Nicolás Lizama
Hoy, como nunca antes, las personas que se dedican a la medicina, han adquirido notoria relevancia.
Y no es porque por sus pistolas lo hayan decidido, sino porque las circunstancias, tan de la patada, así lo exigen.
Y como no estar en la boca y la necesidad de todos, en estos son días en los que cualquier descuido y nos lleva la tiznada.
De ahí que valga la pena hacerles un reconocimiento tal y como Dios manda.
Cabe aclarar que igual que en todos lados, hay sus buenos y sus malos.
Hay quienes arriban a una profesión porque no les queda de otra. Y ni modo, hay que sobrellevarla a como se pueda, aunque sean más las penas que las glorias.
Por fortuna, creo, esos son los menos.
Hay, en cambio, quienes llegan convencidos de que con su actitud se convertirán en un motor de cambio.
Hay quienes están plenamente conscientes de la enorme responsabilidad que tienen en las manos.
En la medicina -pienso- conque tus pacientes salgan del consultorio con una sonrisa tanto en la boca como en la mente y no con los pies por delante, ya la hiciste, ya aplicaste, en principio, con el pie derecho el juramento hipocrático.

◆ **APLICA LO LEÍDO**
[a] Reproduce sin cambios el pasaje del texto sobre los médicos que va desde "Y no es porque" hasta "que las glorias.".
[b] Prosigue el texto sobre quienes se dedican a la medicina a partir de su última oración.

Registros extraídos:
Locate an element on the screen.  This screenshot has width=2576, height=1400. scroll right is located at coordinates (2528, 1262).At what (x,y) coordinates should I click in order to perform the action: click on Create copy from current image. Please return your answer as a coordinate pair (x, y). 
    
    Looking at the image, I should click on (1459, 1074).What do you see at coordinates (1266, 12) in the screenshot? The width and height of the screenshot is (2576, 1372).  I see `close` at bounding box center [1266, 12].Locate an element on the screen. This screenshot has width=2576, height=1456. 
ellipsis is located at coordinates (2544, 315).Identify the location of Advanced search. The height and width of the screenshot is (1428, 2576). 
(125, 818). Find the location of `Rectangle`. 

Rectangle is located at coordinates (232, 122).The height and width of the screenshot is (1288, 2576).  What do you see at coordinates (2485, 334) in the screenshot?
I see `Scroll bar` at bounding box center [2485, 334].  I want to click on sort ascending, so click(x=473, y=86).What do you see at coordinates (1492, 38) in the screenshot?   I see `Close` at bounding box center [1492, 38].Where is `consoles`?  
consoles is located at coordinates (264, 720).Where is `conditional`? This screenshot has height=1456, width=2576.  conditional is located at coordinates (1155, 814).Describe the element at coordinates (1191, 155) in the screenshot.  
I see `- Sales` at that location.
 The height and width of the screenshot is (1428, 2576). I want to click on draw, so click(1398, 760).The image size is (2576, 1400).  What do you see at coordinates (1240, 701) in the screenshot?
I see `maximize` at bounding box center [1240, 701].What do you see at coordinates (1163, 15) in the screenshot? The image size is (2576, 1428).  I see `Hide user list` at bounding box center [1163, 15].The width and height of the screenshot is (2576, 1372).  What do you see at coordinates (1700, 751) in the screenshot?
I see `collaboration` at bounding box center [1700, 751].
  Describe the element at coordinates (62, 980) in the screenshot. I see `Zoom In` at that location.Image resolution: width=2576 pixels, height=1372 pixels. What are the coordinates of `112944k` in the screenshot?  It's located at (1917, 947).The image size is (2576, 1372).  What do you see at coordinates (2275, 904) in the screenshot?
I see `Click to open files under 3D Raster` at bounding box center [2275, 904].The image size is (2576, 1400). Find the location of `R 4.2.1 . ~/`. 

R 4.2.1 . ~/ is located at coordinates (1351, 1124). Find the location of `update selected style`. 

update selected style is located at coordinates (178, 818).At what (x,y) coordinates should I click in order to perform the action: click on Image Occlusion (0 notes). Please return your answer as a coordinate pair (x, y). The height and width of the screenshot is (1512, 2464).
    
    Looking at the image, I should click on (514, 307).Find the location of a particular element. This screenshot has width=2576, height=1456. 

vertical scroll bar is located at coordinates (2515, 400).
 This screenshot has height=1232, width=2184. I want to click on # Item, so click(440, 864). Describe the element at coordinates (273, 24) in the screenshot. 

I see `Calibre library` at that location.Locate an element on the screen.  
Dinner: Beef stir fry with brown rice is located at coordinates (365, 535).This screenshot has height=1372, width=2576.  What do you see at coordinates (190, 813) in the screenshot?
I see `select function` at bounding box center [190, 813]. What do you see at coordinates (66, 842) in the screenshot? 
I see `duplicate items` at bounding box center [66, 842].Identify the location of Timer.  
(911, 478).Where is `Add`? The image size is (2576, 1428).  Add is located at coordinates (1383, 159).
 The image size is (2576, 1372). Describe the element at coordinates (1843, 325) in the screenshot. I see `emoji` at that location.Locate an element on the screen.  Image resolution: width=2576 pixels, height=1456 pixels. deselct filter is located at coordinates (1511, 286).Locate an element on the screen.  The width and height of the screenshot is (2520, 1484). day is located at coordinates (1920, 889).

◆ **RESULTADOS OBTENIDOS**
[a]
Y no es porque por sus pistolas lo hayan decidido, sino porque las circunstancias, tan de la patada, así lo exigen.
Y como no estar en la boca y la necesidad de todos, en estos son días en los que cualquier descuido y nos lleva la tiznada.
De ahí que valga la pena hacerles un reconocimiento tal y como Dios manda.
Cabe aclarar que igual que en todos lados, hay sus buenos y sus malos.
Hay quienes arriban a una profesión porque no les queda de otra. Y ni modo, hay que sobrellevarla a como se pueda, aunque sean más las penas que las glorias.

[b]
Un doctor que además de aportar sus conocimientos, lleva el optimismo a sus pacientes, sin importar el berenjenal en el que esté metido, es a todas luces un espécimen digno de retacarlo con todas las loas que se puedan.
Tengo la suerte de conocer a varios de ellos.
Cuento entre mis amistades con “batitas blancas” que, afortunadamente, no han hecho del mejoralito la medicina con la que destacan su su botiquín de primeros auxilios.
Contar con esa gente que aparte de curarte tus dolencias, te alivia el alma, es un lujo que amerita presumirlo.
Ahí está mi compita Pedro Ramón Peña, Francisco Lara Uzcanga, Guilbert Canto, Joaquín Cámara, Homero León, y varios más cuya amistad siempre trato de que no se empolve en mis recuerdos.
Hoy, sino de los nuevos tiempos, los recuerdo más que nunca.
¡Felicidades, pues, a todos los que se rompen el alma en el campo de batalla!